▶ **Kutipan Dokumen**
Oleh: Ibn Ghifarie*
BANDUNGMU.COM – Menyambut bulan Rajab, masyarakat muslim Sunda sering kali merayakan tradisi Rajaban dengan berbagai macam bentuk kegiatan.
Beberapa di antaranya adalah berziarah ke makam wali, orang tua, atau ulama penyebar Islam, berkumpul di masjid atau musala untuk bersyukur, mengadakan zikir bersama di masjid atau pondok pesantren, hingga melaksanakan saum selama satu minggu.
Tradisi Rajaban
Di daerah Karangtawang, Kuningan, peringatan Isra Mikraj (27 Rajab) menjadi momen penting untuk berkumpul bersama di Masjid Nurul Islam. Begitu pula di Cirebon, masyarakat melaksanakan upacara dan ziarah ke makam Pangeran Panjunan dan Pangeran Kejaksan di Plangon, yang biasanya dihadiri oleh keturunan kedua Pangeran tersebut.

▶ **Soal a**
Salin persis bagian kutipan tentang tradisi Rajaban, mulai dari "Oleh: Ibn Ghifarie*" dan berakhir pada "kedua Pangeran tersebut.".
Kutipan tentang tradisi Rajaban ini tidak berkaitan dengan baris-baris data sesudahnya.

[Baris penunjuk teks dan elemen]
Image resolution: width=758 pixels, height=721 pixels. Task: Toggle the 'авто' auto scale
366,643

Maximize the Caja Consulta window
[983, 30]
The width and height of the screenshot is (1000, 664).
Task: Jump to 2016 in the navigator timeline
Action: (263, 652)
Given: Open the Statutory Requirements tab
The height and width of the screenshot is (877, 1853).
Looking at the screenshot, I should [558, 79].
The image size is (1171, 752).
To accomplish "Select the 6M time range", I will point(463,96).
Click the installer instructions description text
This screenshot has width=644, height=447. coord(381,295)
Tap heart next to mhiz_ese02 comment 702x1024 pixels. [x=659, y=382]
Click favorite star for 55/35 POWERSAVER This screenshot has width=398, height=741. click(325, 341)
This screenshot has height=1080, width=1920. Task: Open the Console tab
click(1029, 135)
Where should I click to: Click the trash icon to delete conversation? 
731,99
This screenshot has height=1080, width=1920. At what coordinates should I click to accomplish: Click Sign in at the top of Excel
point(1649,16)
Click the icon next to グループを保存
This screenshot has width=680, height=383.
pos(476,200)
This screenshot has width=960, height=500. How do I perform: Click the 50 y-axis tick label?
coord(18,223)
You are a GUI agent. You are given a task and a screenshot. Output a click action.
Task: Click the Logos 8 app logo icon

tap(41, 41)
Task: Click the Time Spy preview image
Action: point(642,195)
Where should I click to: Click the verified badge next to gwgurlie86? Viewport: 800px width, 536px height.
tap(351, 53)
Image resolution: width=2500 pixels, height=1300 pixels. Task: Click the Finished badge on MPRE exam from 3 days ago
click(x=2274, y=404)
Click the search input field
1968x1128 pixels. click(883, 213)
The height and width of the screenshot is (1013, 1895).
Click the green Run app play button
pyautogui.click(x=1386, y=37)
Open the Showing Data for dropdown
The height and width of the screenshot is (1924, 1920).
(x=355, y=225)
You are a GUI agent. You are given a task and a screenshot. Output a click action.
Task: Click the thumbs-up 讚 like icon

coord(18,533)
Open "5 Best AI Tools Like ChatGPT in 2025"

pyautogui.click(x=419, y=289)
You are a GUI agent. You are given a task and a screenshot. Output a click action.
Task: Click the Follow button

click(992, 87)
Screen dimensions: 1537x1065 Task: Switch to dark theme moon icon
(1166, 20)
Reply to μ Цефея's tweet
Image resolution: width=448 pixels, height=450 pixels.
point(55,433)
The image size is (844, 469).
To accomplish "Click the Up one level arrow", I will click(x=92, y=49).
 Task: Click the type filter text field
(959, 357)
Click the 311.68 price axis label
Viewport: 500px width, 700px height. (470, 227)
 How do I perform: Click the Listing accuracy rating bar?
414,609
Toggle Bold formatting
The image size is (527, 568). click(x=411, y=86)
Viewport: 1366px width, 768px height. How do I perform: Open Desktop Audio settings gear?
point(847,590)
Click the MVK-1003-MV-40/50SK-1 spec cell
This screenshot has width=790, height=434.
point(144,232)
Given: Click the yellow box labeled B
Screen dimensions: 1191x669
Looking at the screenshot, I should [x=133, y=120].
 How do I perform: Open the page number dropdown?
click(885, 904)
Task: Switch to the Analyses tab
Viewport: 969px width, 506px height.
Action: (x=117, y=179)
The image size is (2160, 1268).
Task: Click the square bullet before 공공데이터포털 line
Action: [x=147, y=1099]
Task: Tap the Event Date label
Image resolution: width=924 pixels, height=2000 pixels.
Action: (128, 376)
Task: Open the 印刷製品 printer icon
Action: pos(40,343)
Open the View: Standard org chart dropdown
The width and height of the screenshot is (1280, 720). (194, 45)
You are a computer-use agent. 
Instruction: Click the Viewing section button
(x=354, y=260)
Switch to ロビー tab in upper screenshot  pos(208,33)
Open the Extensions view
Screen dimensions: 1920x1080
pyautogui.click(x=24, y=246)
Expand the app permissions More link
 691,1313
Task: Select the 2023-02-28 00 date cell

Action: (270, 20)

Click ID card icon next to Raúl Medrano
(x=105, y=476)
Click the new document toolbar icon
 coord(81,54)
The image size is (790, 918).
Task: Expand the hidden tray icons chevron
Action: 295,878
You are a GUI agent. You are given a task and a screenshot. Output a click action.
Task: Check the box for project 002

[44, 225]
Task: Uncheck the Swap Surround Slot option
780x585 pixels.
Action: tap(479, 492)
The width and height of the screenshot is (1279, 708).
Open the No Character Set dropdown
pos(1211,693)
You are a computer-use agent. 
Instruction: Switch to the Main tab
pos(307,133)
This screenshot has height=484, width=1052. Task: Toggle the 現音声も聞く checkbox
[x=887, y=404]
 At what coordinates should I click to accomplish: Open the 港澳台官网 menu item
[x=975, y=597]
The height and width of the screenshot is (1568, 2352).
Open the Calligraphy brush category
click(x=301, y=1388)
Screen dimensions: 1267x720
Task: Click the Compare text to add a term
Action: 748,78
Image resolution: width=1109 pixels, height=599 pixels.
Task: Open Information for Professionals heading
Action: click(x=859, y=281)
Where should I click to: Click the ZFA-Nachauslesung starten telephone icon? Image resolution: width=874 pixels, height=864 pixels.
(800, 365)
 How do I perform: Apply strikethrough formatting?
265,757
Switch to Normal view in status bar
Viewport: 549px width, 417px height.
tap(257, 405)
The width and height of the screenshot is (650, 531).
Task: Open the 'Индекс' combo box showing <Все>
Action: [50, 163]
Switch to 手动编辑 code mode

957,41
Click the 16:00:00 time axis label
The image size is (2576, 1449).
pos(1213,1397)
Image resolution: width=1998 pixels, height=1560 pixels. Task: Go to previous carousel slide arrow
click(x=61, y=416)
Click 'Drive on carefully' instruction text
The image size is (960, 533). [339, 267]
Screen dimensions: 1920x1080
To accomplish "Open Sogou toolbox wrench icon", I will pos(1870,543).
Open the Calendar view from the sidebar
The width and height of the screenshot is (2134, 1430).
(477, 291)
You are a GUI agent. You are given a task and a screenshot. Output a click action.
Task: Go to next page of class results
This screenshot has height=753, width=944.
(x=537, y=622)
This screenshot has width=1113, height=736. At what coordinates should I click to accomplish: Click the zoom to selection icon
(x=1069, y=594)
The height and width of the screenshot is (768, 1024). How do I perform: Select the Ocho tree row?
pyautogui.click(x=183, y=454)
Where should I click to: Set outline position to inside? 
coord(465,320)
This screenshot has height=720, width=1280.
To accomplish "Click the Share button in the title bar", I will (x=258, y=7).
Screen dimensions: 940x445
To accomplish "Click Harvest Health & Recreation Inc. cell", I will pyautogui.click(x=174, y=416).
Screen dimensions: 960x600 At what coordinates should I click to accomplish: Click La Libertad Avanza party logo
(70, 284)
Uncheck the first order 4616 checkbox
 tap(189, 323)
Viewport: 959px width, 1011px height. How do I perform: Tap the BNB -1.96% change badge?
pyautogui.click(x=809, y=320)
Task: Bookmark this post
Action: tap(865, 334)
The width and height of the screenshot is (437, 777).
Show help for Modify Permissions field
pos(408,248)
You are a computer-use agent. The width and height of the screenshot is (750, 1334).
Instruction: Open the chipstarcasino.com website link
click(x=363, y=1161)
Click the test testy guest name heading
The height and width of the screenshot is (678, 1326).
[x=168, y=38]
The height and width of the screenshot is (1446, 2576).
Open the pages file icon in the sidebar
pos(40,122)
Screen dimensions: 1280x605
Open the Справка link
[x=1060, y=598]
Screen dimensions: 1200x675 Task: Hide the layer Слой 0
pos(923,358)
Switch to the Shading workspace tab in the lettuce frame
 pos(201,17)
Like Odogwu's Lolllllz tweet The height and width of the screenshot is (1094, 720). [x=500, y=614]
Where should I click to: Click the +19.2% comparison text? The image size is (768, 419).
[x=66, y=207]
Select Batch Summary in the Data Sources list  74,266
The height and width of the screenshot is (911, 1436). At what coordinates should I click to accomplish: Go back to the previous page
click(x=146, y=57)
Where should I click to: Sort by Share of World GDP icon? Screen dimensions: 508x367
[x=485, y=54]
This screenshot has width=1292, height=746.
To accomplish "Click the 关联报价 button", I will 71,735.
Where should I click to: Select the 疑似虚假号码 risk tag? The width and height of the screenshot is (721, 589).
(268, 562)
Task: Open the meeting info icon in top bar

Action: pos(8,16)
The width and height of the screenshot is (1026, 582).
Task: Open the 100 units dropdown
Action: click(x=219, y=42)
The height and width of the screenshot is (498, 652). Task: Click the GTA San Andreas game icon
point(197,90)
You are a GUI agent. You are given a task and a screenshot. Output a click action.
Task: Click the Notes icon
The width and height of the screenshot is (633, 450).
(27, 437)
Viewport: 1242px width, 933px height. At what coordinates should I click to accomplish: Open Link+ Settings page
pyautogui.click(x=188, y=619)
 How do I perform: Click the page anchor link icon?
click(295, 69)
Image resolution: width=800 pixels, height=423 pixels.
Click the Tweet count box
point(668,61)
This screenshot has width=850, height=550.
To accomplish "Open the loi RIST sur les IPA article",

▶ **Soal b**
Ulangi persis baris-baris data, mulai dari baris yang memuat "You are a computer-use agent. The" dan berakhir pada baris yang memuat "[x=168, y=38]", kedua baris itu ikut disertakan.

▶ **Jawaban a**
Oleh: Ibn Ghifarie*
BANDUNGMU.COM – Menyambut bulan Rajab, masyarakat muslim Sunda sering kali merayakan tradisi Rajaban dengan berbagai macam bentuk kegiatan.
Beberapa di antaranya adalah berziarah ke makam wali, orang tua, atau ulama penyebar Islam, berkumpul di masjid atau musala untuk bersyukur, mengadakan zikir bersama di masjid atau pondok pesantren, hingga melaksanakan saum selama satu minggu.
Tradisi Rajaban
Di daerah Karangtawang, Kuningan, peringatan Isra Mikraj (27 Rajab) menjadi momen penting untuk berkumpul bersama di Masjid Nurul Islam. Begitu pula di Cirebon, masyarakat melaksanakan upacara dan ziarah ke makam Pangeran Panjunan dan Pangeran Kejaksan di Plangon, yang biasanya dihadiri oleh keturunan kedua Pangeran tersebut.

▶ **Jawaban b**
You are a computer-use agent. The width and height of the screenshot is (750, 1334).
Instruction: Open the chipstarcasino.com website link
click(x=363, y=1161)
Click the test testy guest name heading
The height and width of the screenshot is (678, 1326).
[x=168, y=38]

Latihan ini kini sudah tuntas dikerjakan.